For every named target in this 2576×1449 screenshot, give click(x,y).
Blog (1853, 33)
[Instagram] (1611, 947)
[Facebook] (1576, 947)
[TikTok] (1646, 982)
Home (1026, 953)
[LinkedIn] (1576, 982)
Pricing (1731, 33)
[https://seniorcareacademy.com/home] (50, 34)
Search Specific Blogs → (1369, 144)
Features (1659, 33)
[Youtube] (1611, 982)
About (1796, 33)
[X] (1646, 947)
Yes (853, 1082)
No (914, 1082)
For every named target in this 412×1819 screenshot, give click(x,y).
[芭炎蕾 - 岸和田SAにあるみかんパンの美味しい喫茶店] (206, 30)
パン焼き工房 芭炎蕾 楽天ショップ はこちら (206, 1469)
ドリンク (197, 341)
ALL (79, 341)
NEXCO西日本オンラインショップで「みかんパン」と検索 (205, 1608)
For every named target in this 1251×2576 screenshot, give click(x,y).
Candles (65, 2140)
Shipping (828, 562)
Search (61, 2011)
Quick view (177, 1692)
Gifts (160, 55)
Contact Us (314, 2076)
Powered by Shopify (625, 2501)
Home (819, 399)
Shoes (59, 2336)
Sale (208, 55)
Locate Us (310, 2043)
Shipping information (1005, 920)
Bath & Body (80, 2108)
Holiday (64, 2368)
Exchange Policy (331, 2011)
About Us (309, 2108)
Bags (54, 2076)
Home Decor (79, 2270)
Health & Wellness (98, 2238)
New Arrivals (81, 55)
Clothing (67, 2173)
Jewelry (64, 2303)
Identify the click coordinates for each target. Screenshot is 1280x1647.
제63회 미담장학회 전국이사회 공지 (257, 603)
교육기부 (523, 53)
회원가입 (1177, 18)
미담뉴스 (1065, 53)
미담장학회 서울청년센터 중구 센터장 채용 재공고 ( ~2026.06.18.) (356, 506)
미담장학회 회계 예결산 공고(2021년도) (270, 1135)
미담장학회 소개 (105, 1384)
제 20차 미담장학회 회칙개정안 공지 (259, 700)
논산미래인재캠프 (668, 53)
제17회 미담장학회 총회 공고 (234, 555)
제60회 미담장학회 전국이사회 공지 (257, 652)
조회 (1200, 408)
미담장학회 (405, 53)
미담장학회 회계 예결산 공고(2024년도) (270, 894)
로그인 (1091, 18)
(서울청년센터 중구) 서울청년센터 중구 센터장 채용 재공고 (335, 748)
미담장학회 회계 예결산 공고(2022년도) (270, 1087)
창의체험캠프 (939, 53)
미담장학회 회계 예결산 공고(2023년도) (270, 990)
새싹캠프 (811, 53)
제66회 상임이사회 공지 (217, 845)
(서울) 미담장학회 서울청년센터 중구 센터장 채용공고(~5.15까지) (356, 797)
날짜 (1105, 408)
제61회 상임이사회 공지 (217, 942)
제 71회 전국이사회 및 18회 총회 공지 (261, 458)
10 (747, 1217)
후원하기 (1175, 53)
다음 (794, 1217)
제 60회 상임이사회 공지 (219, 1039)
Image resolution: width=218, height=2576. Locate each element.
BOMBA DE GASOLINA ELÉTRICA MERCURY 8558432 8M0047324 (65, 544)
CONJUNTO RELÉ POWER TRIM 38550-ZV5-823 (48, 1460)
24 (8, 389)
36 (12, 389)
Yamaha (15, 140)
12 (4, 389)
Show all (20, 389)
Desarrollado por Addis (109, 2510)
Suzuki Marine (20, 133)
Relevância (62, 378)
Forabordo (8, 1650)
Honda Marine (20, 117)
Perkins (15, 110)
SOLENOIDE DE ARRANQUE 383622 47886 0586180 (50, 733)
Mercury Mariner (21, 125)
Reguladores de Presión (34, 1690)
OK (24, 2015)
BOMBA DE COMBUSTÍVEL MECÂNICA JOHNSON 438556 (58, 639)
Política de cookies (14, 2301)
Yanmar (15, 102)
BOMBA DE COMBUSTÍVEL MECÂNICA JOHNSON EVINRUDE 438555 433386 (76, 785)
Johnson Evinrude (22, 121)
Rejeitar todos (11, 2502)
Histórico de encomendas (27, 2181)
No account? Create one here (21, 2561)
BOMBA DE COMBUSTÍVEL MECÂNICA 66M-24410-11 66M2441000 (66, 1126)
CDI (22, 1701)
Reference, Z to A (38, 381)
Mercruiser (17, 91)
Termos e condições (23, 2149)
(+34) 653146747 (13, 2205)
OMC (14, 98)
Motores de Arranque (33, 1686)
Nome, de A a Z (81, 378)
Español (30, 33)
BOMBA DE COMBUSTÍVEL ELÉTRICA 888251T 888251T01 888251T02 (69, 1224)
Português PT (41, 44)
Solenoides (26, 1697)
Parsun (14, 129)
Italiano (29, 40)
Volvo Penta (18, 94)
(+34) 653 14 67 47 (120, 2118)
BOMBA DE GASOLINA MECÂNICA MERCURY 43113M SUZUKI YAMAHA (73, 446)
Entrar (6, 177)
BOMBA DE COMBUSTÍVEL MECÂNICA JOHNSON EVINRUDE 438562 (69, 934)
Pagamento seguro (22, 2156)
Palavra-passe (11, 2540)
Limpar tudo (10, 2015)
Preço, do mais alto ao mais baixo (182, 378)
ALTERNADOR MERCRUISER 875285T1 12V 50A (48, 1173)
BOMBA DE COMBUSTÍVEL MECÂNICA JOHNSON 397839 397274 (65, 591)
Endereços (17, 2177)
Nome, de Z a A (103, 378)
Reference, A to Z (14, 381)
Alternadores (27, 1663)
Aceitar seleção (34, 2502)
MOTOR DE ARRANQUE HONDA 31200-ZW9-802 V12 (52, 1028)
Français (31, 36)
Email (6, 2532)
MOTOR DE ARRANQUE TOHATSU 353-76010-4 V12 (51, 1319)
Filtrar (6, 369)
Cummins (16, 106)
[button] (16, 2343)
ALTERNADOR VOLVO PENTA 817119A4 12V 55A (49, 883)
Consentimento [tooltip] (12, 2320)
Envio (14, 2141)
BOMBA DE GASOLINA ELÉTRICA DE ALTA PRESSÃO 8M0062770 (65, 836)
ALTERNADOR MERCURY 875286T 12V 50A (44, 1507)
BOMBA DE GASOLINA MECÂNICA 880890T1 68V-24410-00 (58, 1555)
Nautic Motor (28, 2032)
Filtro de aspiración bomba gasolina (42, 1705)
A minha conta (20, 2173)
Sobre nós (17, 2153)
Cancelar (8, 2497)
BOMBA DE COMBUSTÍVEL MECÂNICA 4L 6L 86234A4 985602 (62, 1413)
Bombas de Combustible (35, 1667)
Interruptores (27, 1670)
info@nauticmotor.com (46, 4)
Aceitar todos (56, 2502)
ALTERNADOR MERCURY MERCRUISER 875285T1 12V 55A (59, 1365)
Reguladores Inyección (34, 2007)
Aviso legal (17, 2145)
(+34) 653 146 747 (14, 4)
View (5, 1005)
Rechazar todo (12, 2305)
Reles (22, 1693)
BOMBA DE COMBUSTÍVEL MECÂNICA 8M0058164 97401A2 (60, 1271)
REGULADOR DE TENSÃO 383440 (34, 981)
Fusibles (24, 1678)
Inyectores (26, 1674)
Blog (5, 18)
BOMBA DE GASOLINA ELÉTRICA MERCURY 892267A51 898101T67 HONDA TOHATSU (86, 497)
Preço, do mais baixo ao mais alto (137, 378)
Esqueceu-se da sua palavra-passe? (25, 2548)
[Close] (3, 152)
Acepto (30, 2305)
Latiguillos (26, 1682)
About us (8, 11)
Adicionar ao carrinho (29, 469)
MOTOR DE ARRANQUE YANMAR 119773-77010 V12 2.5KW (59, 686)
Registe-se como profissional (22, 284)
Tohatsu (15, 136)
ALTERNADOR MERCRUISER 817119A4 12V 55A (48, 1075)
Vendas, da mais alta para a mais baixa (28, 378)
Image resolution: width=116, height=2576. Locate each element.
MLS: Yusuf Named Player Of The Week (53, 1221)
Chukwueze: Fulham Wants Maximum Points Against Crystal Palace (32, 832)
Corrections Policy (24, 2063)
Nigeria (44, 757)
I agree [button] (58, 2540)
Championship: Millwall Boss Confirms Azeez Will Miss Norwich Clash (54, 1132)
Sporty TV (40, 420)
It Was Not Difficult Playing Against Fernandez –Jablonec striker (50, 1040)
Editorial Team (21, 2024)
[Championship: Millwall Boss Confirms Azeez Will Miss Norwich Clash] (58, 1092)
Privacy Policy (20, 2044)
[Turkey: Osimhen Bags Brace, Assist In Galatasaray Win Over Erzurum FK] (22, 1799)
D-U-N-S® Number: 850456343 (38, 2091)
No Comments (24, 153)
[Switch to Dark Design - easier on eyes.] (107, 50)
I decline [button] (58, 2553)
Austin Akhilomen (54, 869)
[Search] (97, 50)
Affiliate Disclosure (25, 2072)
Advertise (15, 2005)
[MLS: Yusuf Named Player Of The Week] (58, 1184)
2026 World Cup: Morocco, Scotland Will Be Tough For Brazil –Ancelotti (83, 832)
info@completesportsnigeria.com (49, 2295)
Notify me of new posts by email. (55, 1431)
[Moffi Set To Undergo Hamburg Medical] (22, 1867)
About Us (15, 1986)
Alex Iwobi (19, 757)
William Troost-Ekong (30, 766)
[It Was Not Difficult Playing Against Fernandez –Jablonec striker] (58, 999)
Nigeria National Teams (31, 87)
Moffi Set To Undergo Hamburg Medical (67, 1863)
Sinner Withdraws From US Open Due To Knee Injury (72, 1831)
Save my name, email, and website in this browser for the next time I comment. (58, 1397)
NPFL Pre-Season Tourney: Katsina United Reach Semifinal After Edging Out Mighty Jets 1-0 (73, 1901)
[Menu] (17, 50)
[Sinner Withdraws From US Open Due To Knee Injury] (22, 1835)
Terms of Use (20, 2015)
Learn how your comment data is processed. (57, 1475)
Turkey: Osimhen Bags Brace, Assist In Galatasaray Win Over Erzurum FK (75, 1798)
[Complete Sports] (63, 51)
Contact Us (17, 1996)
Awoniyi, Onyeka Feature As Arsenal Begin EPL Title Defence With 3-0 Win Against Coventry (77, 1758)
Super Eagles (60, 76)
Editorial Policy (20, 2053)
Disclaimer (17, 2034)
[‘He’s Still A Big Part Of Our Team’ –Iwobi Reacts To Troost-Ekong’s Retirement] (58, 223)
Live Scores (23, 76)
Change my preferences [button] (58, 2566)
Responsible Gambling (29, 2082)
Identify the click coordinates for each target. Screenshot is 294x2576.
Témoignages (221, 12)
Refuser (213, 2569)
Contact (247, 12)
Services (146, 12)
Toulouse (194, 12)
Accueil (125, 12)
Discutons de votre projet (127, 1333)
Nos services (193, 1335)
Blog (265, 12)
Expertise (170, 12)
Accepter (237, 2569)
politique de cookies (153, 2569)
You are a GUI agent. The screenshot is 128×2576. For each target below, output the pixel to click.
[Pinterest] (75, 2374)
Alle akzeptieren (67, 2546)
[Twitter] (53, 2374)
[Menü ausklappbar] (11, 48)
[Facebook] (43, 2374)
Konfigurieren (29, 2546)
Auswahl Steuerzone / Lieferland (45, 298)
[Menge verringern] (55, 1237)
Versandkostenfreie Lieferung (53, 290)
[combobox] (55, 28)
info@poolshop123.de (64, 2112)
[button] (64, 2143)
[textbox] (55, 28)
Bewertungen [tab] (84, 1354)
────────
# REQUIRED ACTION
What you return must be an exact retyping of the lines above starting at the line with "ALTERNADOR VOLVO PENTA" and ending at the line with "Vendas, da mais", and nothing besides.

# ANSWER AREA
ALTERNADOR VOLVO PENTA 817119A4 12V 55A (49, 883)
Consentimento [tooltip] (12, 2320)
Envio (14, 2141)
BOMBA DE GASOLINA ELÉTRICA DE ALTA PRESSÃO 8M0062770 (65, 836)
ALTERNADOR MERCURY 875286T 12V 50A (44, 1507)
BOMBA DE GASOLINA MECÂNICA 880890T1 68V-24410-00 (58, 1555)
Nautic Motor (28, 2032)
Filtro de aspiración bomba gasolina (42, 1705)
A minha conta (20, 2173)
Sobre nós (17, 2153)
Cancelar (8, 2497)
BOMBA DE COMBUSTÍVEL MECÂNICA 4L 6L 86234A4 985602 (62, 1413)
Bombas de Combustible (35, 1667)
Interruptores (27, 1670)
info@nauticmotor.com (46, 4)
Aceitar todos (56, 2502)
ALTERNADOR MERCURY MERCRUISER 875285T1 12V 55A (59, 1365)
Reguladores Inyección (34, 2007)
Aviso legal (17, 2145)
(+34) 653 146 747 (14, 4)
View (5, 1005)
Rechazar todo (12, 2305)
Reles (22, 1693)
BOMBA DE COMBUSTÍVEL MECÂNICA 8M0058164 97401A2 (60, 1271)
REGULADOR DE TENSÃO 383440 (34, 981)
Fusibles (24, 1678)
Inyectores (26, 1674)
Blog (5, 18)
BOMBA DE GASOLINA ELÉTRICA MERCURY 892267A51 898101T67 HONDA TOHATSU (86, 497)
Preço, do mais baixo ao mais alto (137, 378)
Esqueceu-se da sua palavra-passe? (25, 2548)
[Close] (3, 152)
Acepto (30, 2305)
Latiguillos (26, 1682)
About us (8, 11)
Adicionar ao carrinho (29, 469)
MOTOR DE ARRANQUE YANMAR 119773-77010 V12 2.5KW (59, 686)
Registe-se como profissional (22, 284)
Tohatsu (15, 136)
ALTERNADOR MERCRUISER 817119A4 12V 55A (48, 1075)
Vendas, da mais alta para a mais baixa (28, 378)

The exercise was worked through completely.